Problem requirements:
From the listing below, copy each line where "agent" occurs.

Material provided:
########################################
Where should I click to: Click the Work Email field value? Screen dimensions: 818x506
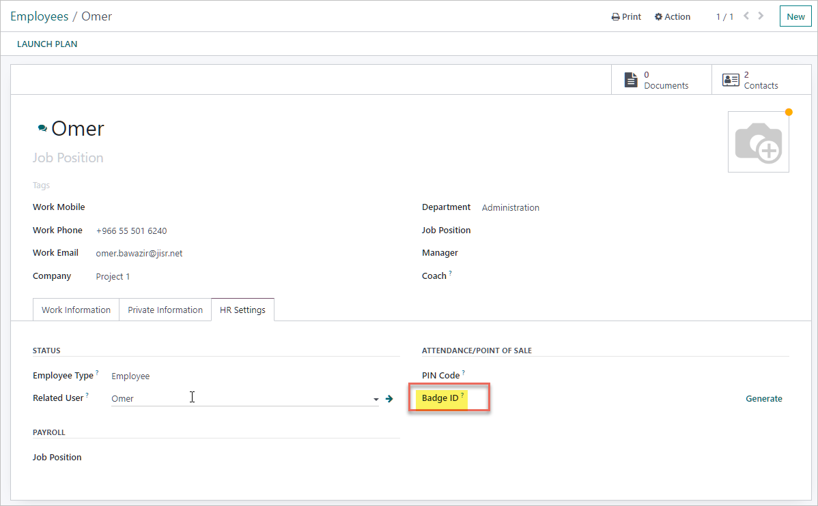tap(139, 253)
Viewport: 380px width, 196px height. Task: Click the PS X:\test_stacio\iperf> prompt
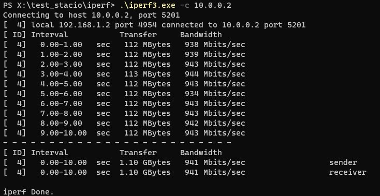(x=59, y=5)
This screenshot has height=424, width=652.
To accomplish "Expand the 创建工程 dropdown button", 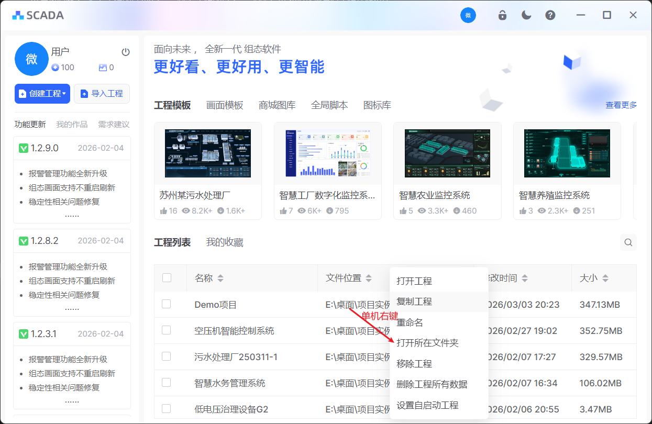I will point(42,94).
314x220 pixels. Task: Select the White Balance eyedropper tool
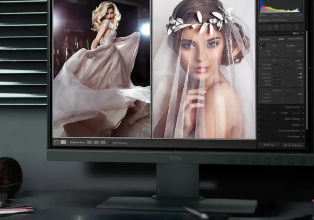pyautogui.click(x=263, y=47)
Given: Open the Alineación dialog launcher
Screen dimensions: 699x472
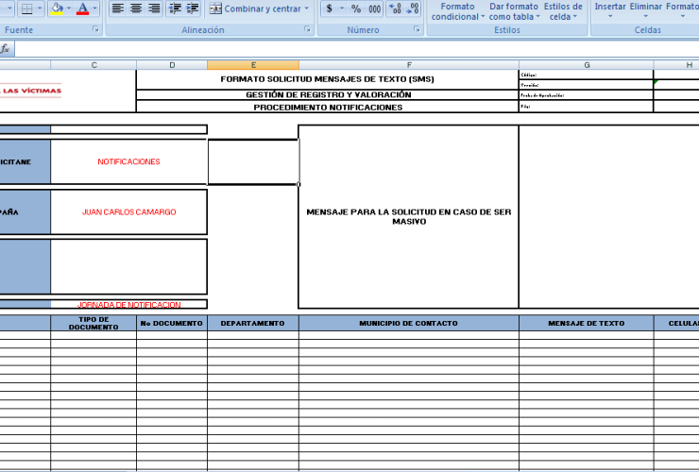Looking at the screenshot, I should pos(308,30).
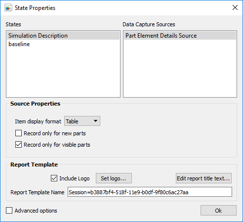Close the State Properties dialog

pos(235,7)
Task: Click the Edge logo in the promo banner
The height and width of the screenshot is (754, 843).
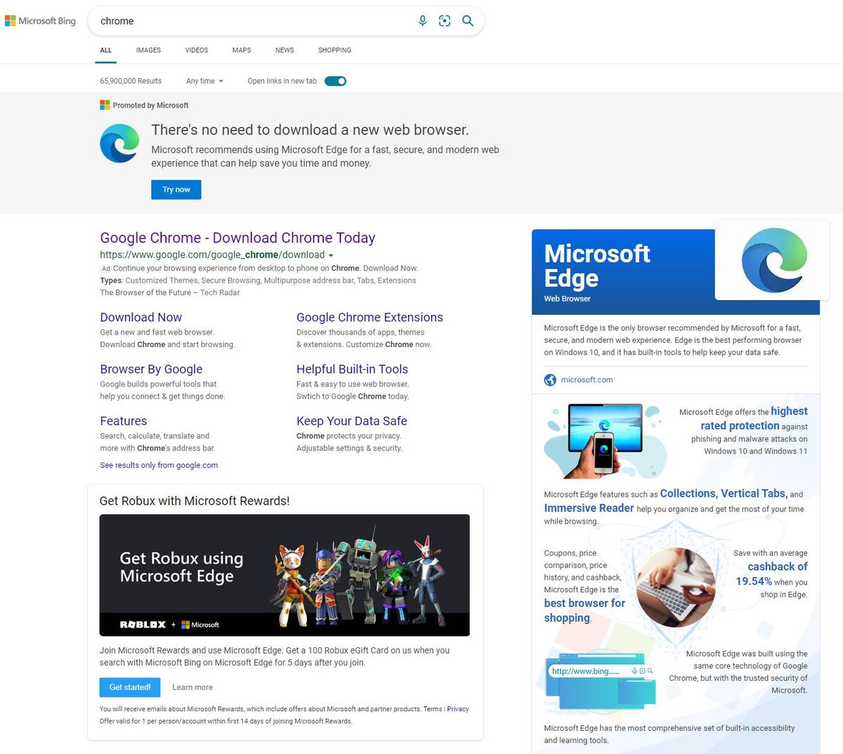Action: (x=119, y=143)
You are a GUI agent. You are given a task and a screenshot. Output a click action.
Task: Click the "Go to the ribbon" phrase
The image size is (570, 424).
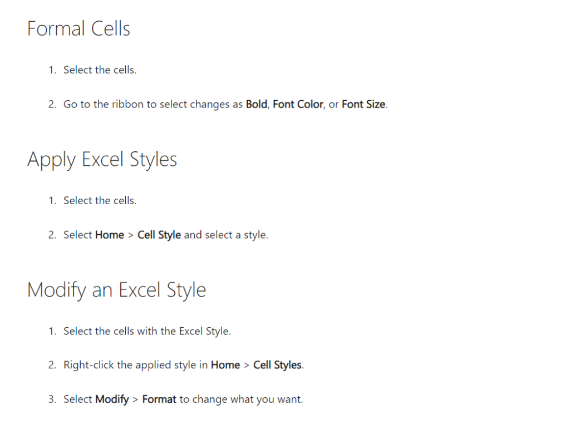104,105
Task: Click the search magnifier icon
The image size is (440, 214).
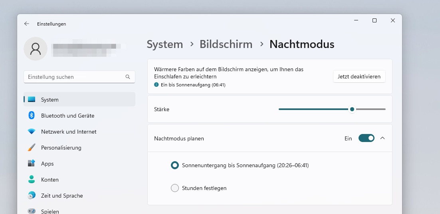Action: point(128,77)
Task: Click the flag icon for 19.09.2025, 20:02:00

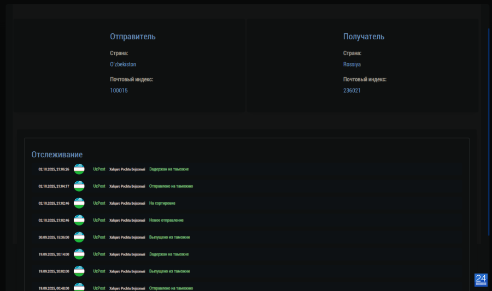Action: pyautogui.click(x=79, y=271)
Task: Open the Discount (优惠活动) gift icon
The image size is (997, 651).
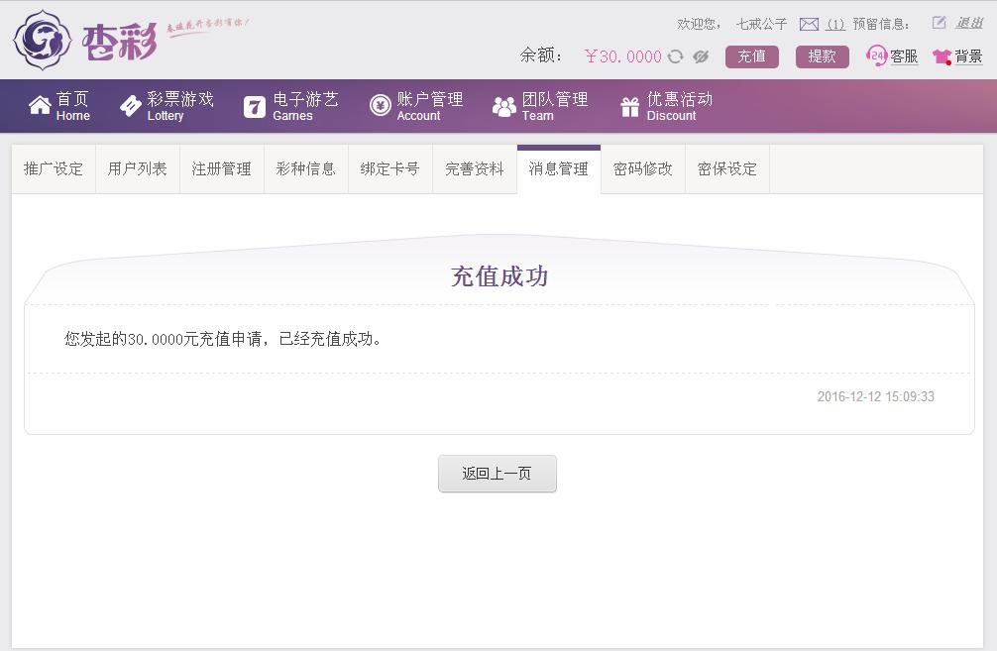Action: click(628, 105)
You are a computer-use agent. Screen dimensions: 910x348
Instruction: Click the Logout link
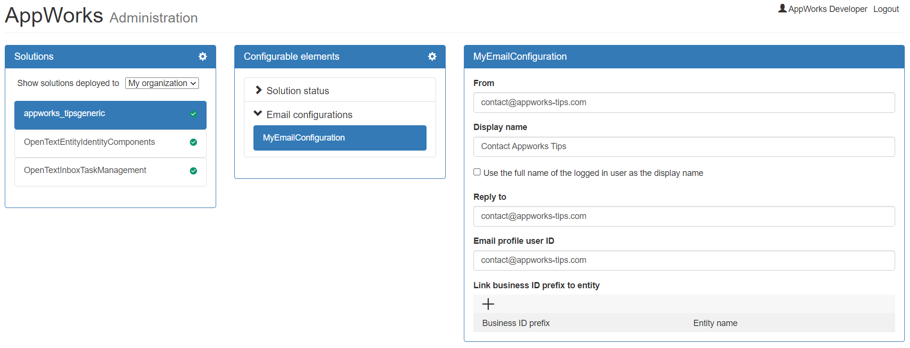886,9
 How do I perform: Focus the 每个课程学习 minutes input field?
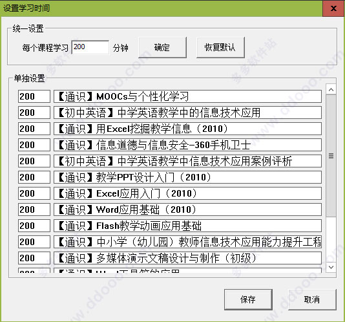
########################################
Expected output:
You are a GUI agent. You are given a task and a screenshot. Output a click action.
You are a computer-use agent. Screen dimensions: 910x348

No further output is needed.